Local Legislatures and Delegation
44 Pages Posted: 1 Mar 2023 Last revised: 17 Sep 2023
Date Written: February 23, 2023
Abstract
The law governing local legislatures’ delegations to local executives is a mess. Nondelegation doctrine, as applied to the state legislatures’ delegations, has at least a coherent (if empirically dubious) formal logic in classic ideas about separation of powers. When applied to local governments, however, the logic underlying this doctrine disintegrates. In the context of state legislatures’ deligations, the doctrine rests on the notion that the state constitution intended the state legislature, as the most democratically accountable representative of the state people, to take direct and inalienable responsibility for major policy decisions, leaving only the “details” of “implementation” to be decided by executive officials.
This reasoning is incoherent in the local government context.Many of local governments’ most important legislative powers are derived from statutory delegations enacted by the state legislature, refuting any prohibition on that body’s delegating “legislative powers.” Further, that delegated power is carried out by unicameral local legislatures exercising a mix of both legislative and executive powers in defiance of state constitutional rules requiring bicameral legislatures to turn over implementation to executive officials.

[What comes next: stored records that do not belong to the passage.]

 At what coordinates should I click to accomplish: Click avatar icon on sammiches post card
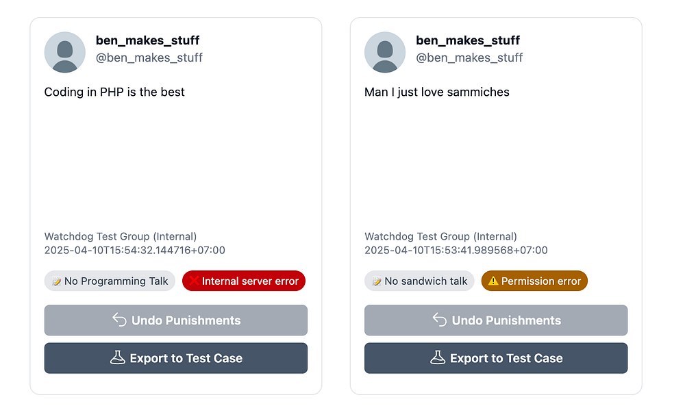pos(385,52)
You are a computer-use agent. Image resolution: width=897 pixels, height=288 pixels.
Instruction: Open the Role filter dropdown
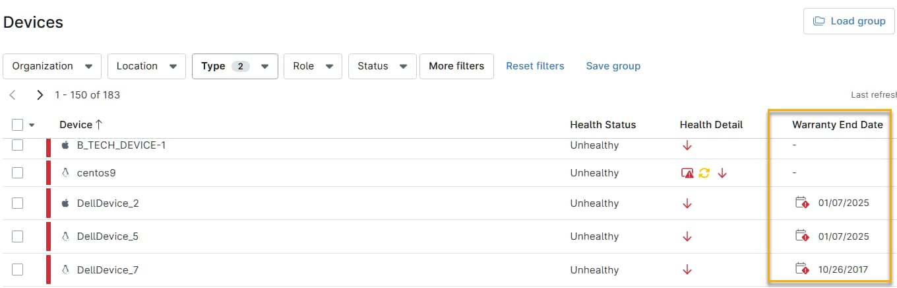click(313, 66)
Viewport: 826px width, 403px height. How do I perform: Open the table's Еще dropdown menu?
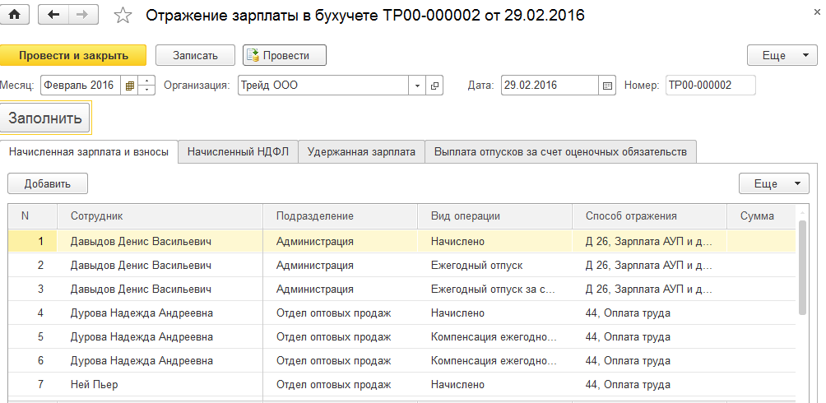(773, 183)
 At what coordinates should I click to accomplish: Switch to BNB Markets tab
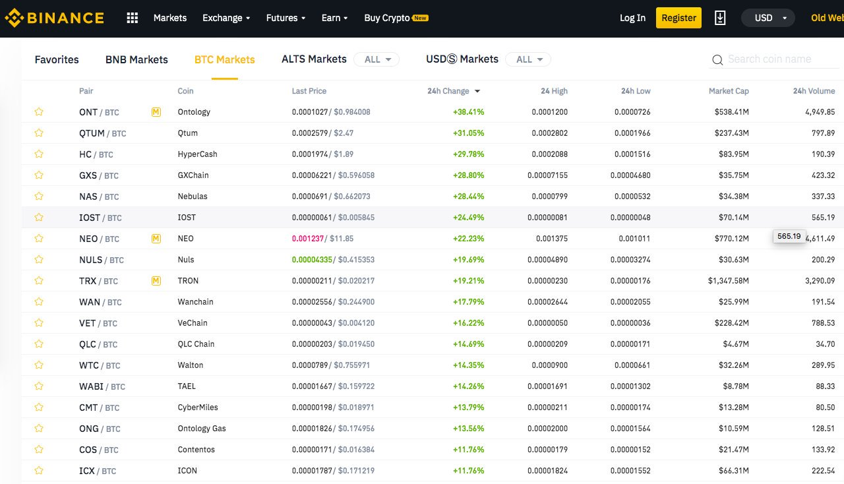point(136,59)
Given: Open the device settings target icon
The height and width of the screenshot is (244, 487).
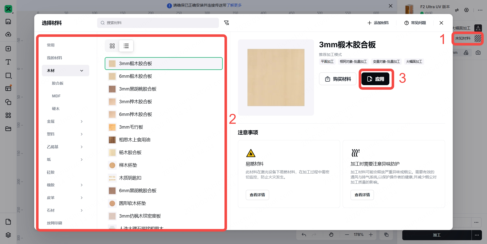Looking at the screenshot, I should tap(466, 10).
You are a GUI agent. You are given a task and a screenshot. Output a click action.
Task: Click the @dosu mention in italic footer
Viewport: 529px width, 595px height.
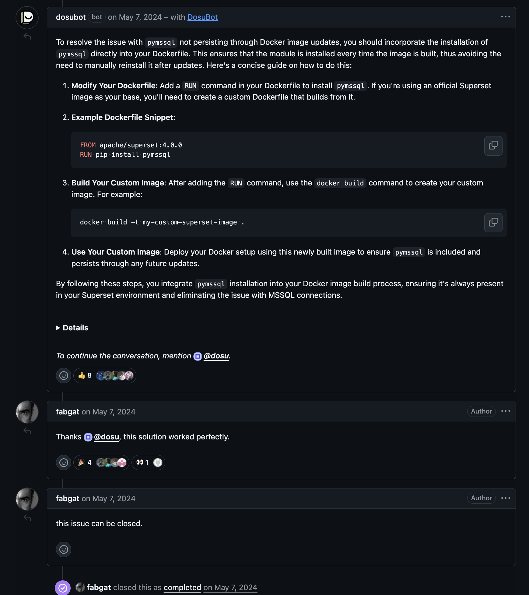[x=216, y=356]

Ignoring these realities, state courts routinely enforce some version of the nondelegation doctrine against local governments without differentiating between local and state delegations, sometimes even senselessly relying on separation-of-powers logic that makes little sense at the local level. This Article attempts to bring some coherence to the law governing local delegations by recognizing that limits on local delegation have nothing to do with state constitutional separation of powers. Instead, those limits rest on statutory presumptions that ought to be crafted in light of the peculiarities of local legislatures. Unlike some state legislatures or Congress, local governments regularly lack the partisan competition necessary to support jurisdiction-wide policy platforms. Local legislators, therefore, tend to adopt parochial policies that ignore jurisdiction-wide costs and benefits, including mutual deference to each legislator’s exclusion of locally costly infrastructure or land uses from their district and excessive deference to incumbent entitlement holders like vendors, contractors, public employees, and neighborhood associations.

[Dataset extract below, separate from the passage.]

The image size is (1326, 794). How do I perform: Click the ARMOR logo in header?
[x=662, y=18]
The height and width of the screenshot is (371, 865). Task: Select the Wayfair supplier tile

This Article argues that state courts should recognize that, in contrast to local legislators, mayors, county executives, and city managers have broader name recognition and greater capacity to mobilize the voting public on behalf of jurisdiction-wide considerations. Nondelegation canons that impede local legislative bodies from delegating broad policy-making power to such unitary executives, therefore, undermine rather than strengthen democratic accountability. Rather than try to clone state-level nondelegation doctrine at the local level, local nondelegation canons ought to strengthen the hand of these jurisdiction-wide executives, not undermine them with gratuitous impediments like local nondelegation doctrines.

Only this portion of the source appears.